The point of this article is not to tell you to go out and buy Remorseless Punishment at 49 cents each from SCG. This is not a Wasteland Strangler. This card is a Crucible of Fire. You wait until you can buy these at 10 or 25 cents, and then wring your fingers together like a villain until your #mtgfinance cabal of 300,000 non-competitive players slowly scoops up supply over the course of two years until it’s a $2 card. Even if you never get the chance to buy in at 25 cents or lower, I would still respect the potential demand for this card and treat it differently than other true bulk rares.

End Step

  • ‘Tis the season for Modern-legal cards to spike in price! One of the sideboard cards that I think some people have forgotten about since about a year ago is Night of Souls’ Betrayal. It saw play as a two-of in the sideboard of the mono-black Eldrazi deck that saw camera time in the Modern Open, and I’m pretty sure there are only seven copies left in all existence because it’s a rare from Kamigawa block. I’m not saying that this is a spec target, but I think you buy your copies now if you think you’ll need them.
  • In other news, can someone please explain to me why foil copies of Genesis Wave only have a multiplier of two compared to the non-foil? It’s the epitome of “cast big spells and big things happen” in Commander, has one printing from half a decade ago, and I see almost every green player in my local group sleeving it up. While EDHREC disagrees and suggests that only the mono-greeniest of mono-green generals play the card in high percentages, it just strikes me as odd that such a Commander-iconic card only has the standard foil multiplier of two.

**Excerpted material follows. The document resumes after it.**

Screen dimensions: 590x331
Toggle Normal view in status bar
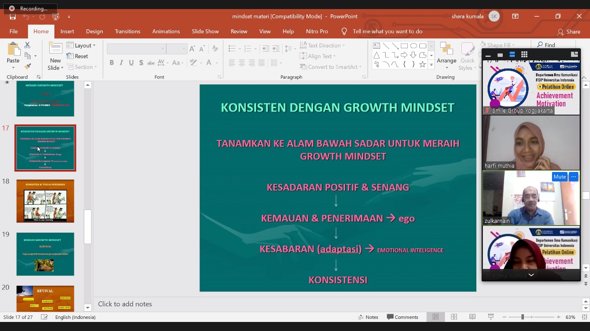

4 thoughts on “Painful Choices”

  1. Reasn for Genesis Wave foil cost:

    It’s boring. Most people play with it once, or twice expecting an epic “Oh Yeah!” moment and it stops the game abruptly. They then unsleave it and replace it.

    1. That’s a really good reason. I never really thought of the “oops game over” when you cast it that happens in a lot of groups. Interesting… I’m still picking up a foil for Child of Alara just in case, but that explains the lack of a higher multiplier.

  2. Based on the hype I saw for double blightning, I expected it to presell for like $3. Seeing it open at bulk rare surprised me. I don’t know if it has short-term upside, but it could be fun to play in casual, especially if you can copy it.